26 September 2014 : 聖書を読解するときも症状を解読するときも,心理学的了解は退けられねばならない; imaginaire な意味の了解は,解釈の行き詰まりを成す; 幸福は,客体 a の分離と喪失に存する.
重要な著者の重要なテクストを読むときには,可能な限り原文を原語で読むべきだ,と強調してきました.
聖書も例外ではありません.昨日紹介した「八つの幸福」(Mt 5,3-10) の一節を見ても,そのことがわかります.
たとえば,既成の邦訳における「心の貧しい人々」という表現から出発したのでは,第一の幸福の規定においてイェスが何を言おうとしているのかを把握することは困難です.「心が貧しい」からは,荒涼とした,荒廃した心理学的状態を思い浮かべてしまうかもしれませんが,それは全然違います.
精神分析において心理学的了解が過誤であるのと同様,聖書を読む際にも心理学は misleading です.聖書の読解は,無意識の成形としての夢や症状を解釈するのと同様です.なぜなら,いずれも a / φ の構造がかかわっているからです.
「八つの幸福」のうちの第一の幸福にもどると,原文を参照して初めて,「心」ではなく,πνεῦμα がかかわっていることがわかります.通常「聖霊」 と訳されている ἅγιον πνεῦμα の πνεῦμα
です.
キリスト教の最も重要な key word のひとつである πνεῦμα という単語の翻訳が一貫しておらず,「心」と翻訳されてしまったりするのは何故か?それはまさに,翻訳者が聖書を心理学的に了解してしまうからです.
心理学的了解を徹底的に退けねばなりません.
1973-74年の Séminaire : Les non-dupes errent の冒頭において Lacan は,imaginaire な意味は解読を阻止してしまう,と言っています.
imaginaire な意味とは,了解され得る意味です.
もし仮に我々が,たとえば或る症状を,或る夢を,その imaginaire な意味の次元において了解してしまうなら,我々はそれで安心してしまいます.それで満足してしまいます.そして,実際には不透明な signifiant から成っている無意識の成形をそれ以上解読しようとはしません.

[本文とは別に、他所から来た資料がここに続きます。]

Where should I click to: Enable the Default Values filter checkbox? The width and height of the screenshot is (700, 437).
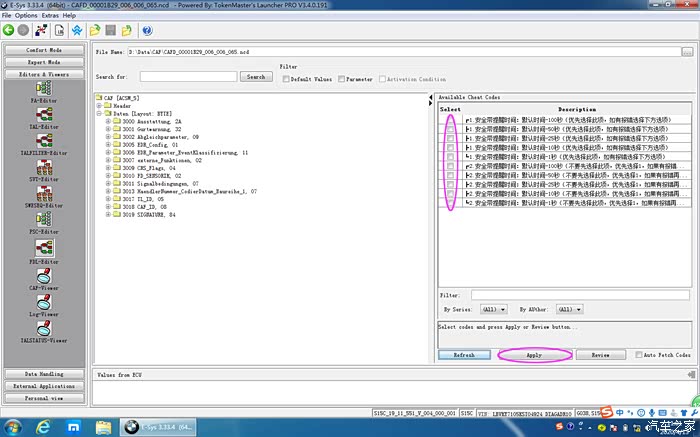286,79
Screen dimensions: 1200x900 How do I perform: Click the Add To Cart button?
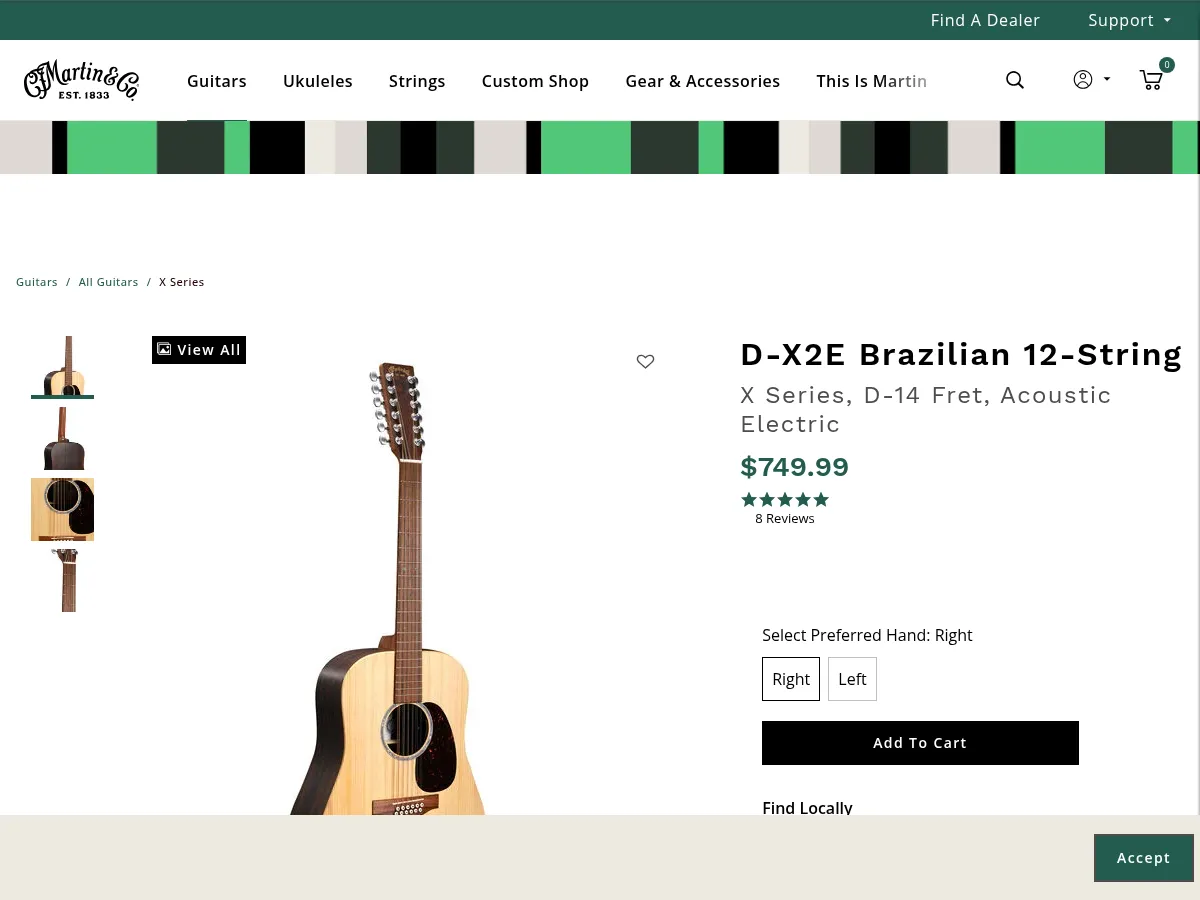pos(920,743)
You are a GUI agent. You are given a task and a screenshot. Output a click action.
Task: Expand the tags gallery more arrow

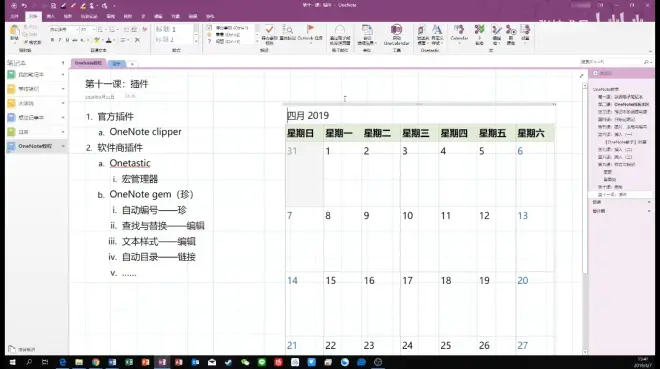coord(257,41)
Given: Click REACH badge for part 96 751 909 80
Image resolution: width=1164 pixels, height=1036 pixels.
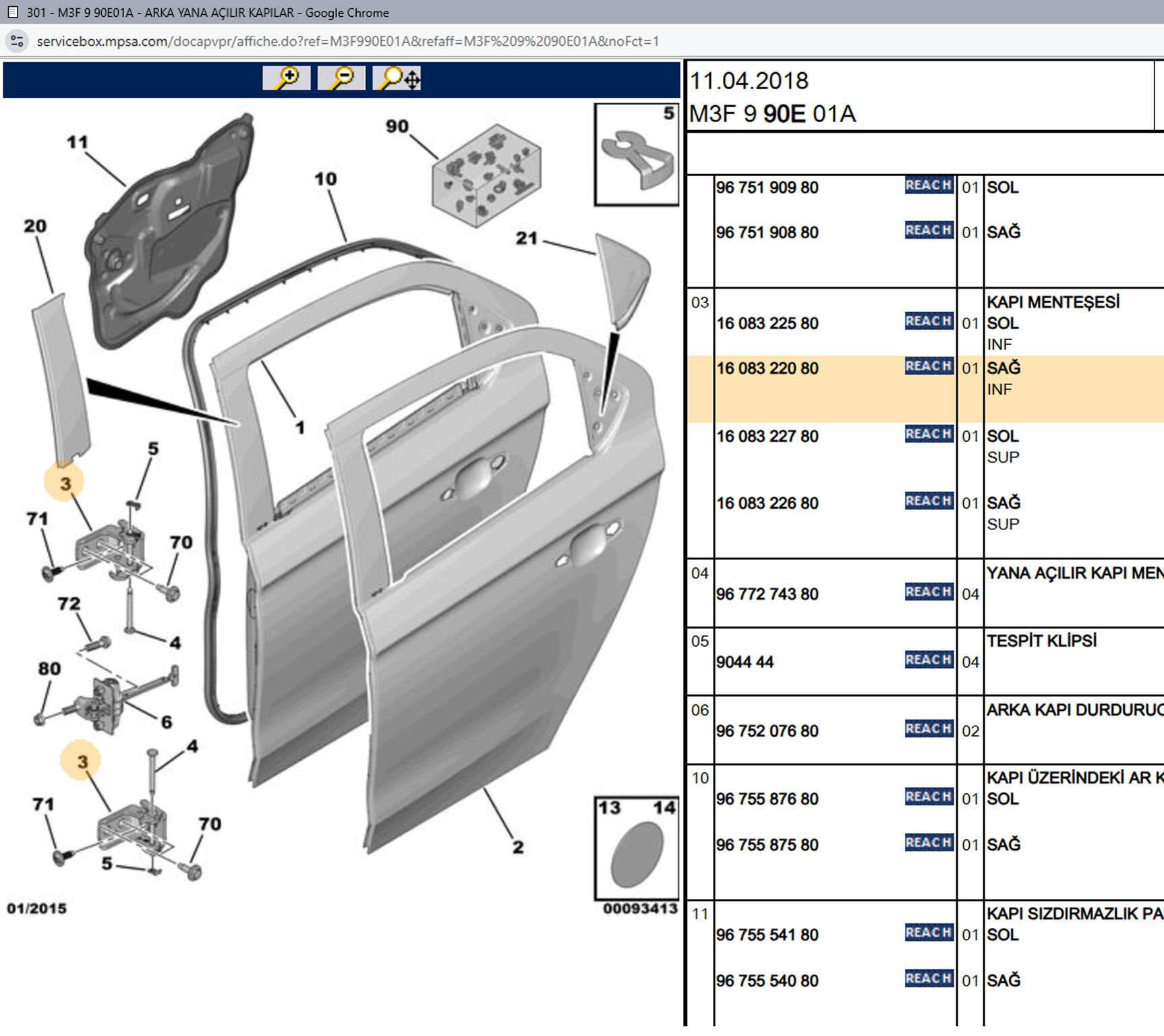Looking at the screenshot, I should [929, 185].
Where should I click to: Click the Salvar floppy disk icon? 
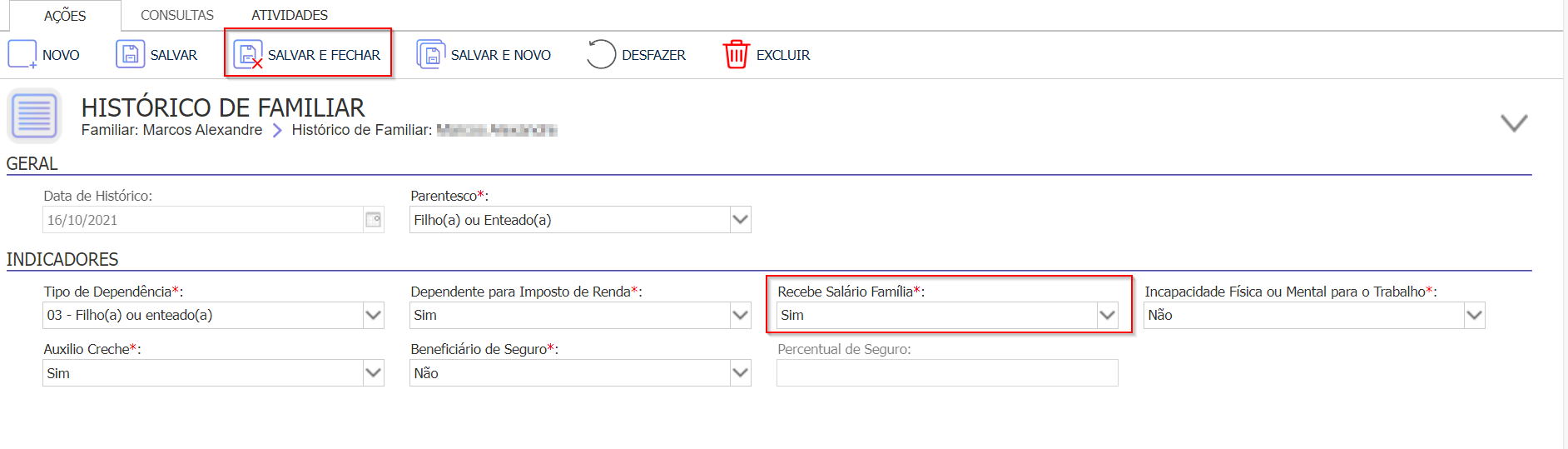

そのような事態に陥ることを Lacan は戒めているのです.
心理学,この場合,ネズミの実験心理学ではなく,人間の臨床心理学ですが,心理学的了解,imaginaire な意味を心理学的に了解することは,精神分析的な解釈を阻止し,さらには,全くの誤謬に陥らせます.
いわゆるカウンセリング,ならびに非ラカン派の精神分析においては,心理学的了解しか為されていない,ということも付言しておきましょう.非ラカン派の精神分析が衰退していったのは当然です.imaginaire な意味という袋小路にとらわれてしまうのですから.
「八つの幸福」をさらに読んでみましょう.ふたつめ(ないし,テクストによっては三つめ)の幸福の規定は,通常の翻訳では「悲しむ人々は幸いである」です.
「悲しい」という「感情」を心理学的に了解して何が悪い,と思われるかもしれません.
しかし,原文を見てみましょう.「悲しむ人々」は πενθοῦντες です.これは,πενθεῖν という動詞の分詞に由来する名詞です.そして,πενθεῖν
は単に「悲しむ」という心理を表現しているのではなく,「服喪する」です.愛する者を亡くしてしまい,喪に服することです.喪失がかかわっているのです.そのことを読み取らなければ,第二の幸福の規定:「悲しむ人々は幸いである」を解読することはできません.
πενθοῦντες は「喪失を被った者ら」です.つまり,πενθοῦντες
においては,a / φ の構造の仮象 a の分離と脱落が成起しています.それによって,S(Ⱥ) の穴がそのものとして顕わになります.言い換えると,仮象 a が純粋徴示素 S(Ⱥ) へ還元されています.
S(Ⱥ) は,定義からして,他 A のなかの欠如 Ⱥ の
signifiant です.そして,Ⱥ と φ とは等価ですから,S(Ⱥ) は φ を最も忠実に代表する徴示素です.
第二の幸福の「悲しむ人々」は,客体 a の喪失において,神の欲望 φ をそのものとして代表し,忠実に証言しています.であるからこそ,彼らは幸福であるのです.
「八つの幸福」の規定はいずれも,一見すると逆説的に見えます.しかし,それが逆説的であるのは心理学的観点からにすぎません.a / φ の構造に基づいて解読するなら,それらは逆説ではなく,ただひたすら,仮象 a の分離と脱落を表言しているにほかなりません.
つまり,幸福は,仮象 a の分離,脱落,喪失に存する,と言うことができるでしょう.